[Items from a data source]
::::
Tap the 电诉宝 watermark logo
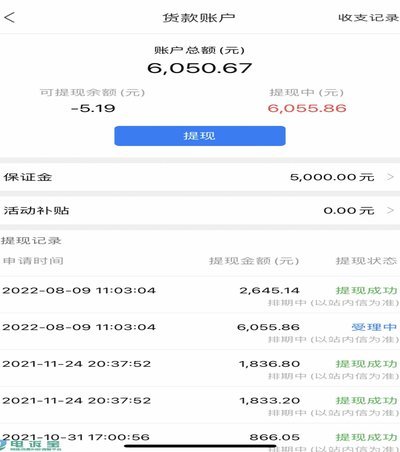400x452 pixels. pyautogui.click(x=30, y=445)
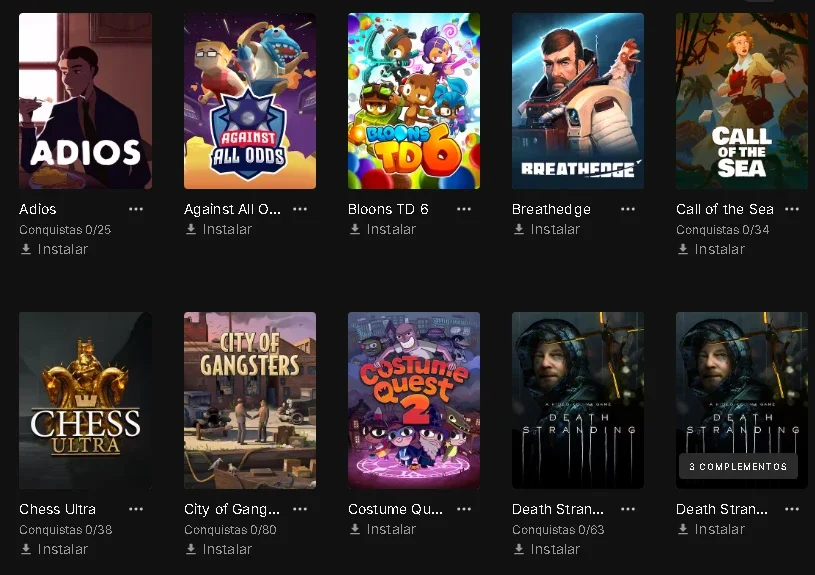Click the download icon under Breathedge

pos(519,229)
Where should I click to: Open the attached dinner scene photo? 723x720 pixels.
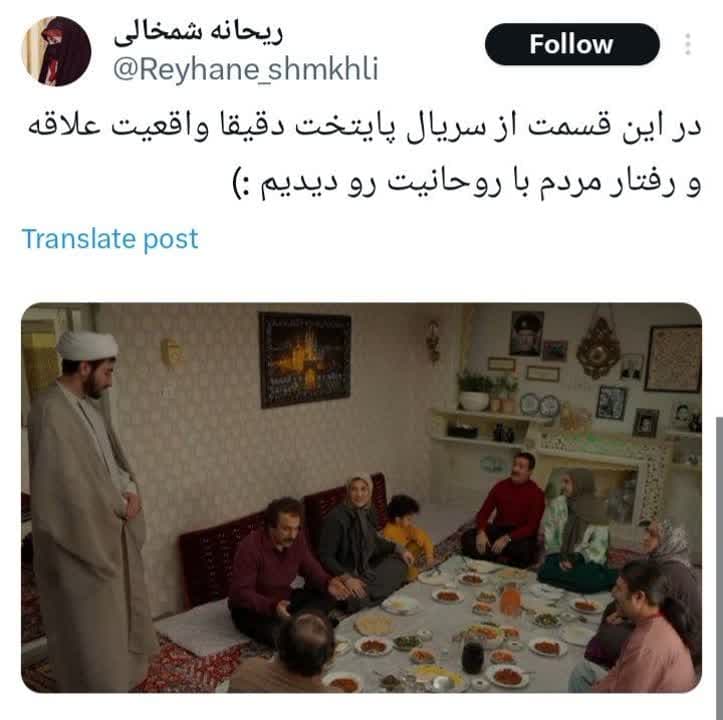[x=362, y=498]
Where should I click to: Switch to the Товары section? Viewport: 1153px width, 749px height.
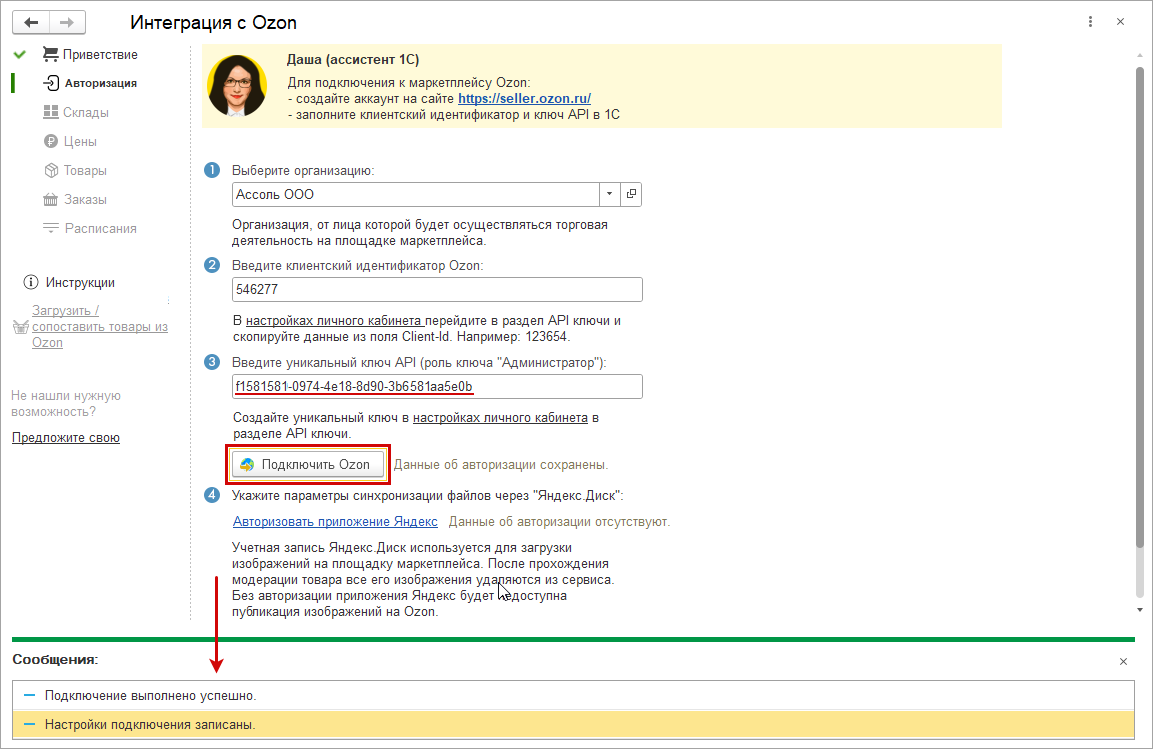pyautogui.click(x=85, y=171)
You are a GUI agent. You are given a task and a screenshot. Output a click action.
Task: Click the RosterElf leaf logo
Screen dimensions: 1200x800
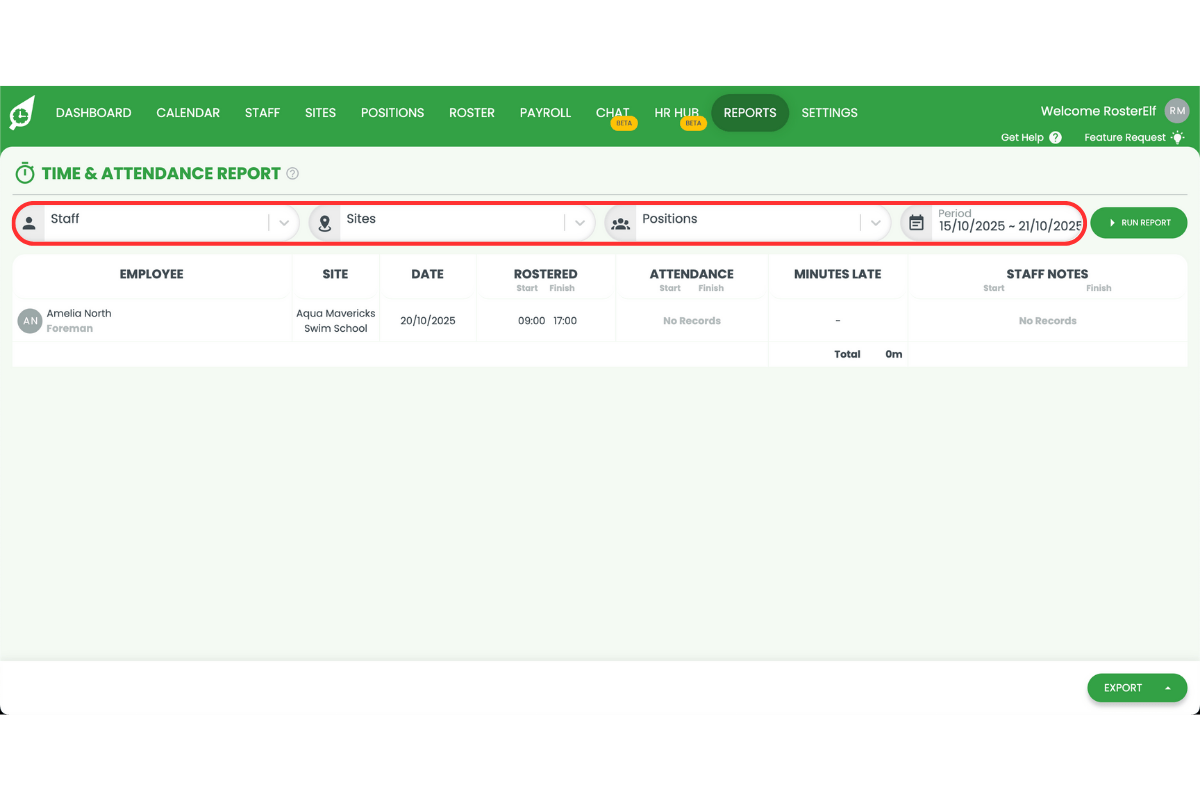point(24,112)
::::
### What is required:
Rewrite the records above, changing every "Where should I click to" to "Where do I tap to" and leaving everything else unchanged. Omit the pictures from your answer.

### Output for this exercise:
Tap the 电诉宝 watermark logo
400x452 pixels. pyautogui.click(x=30, y=445)
Click the download icon under Breathedge

pos(519,229)
Where do I tap to: Open the attached dinner scene photo? 723x720 pixels.
[x=362, y=498]
Where do I tap to: Switch to the Товары section? Viewport: 1153px width, 749px height.
pyautogui.click(x=85, y=171)
You are a GUI agent. You are given a task and a screenshot. Output a click action.
Task: Click the RosterElf leaf logo
Screen dimensions: 1200x800
point(24,112)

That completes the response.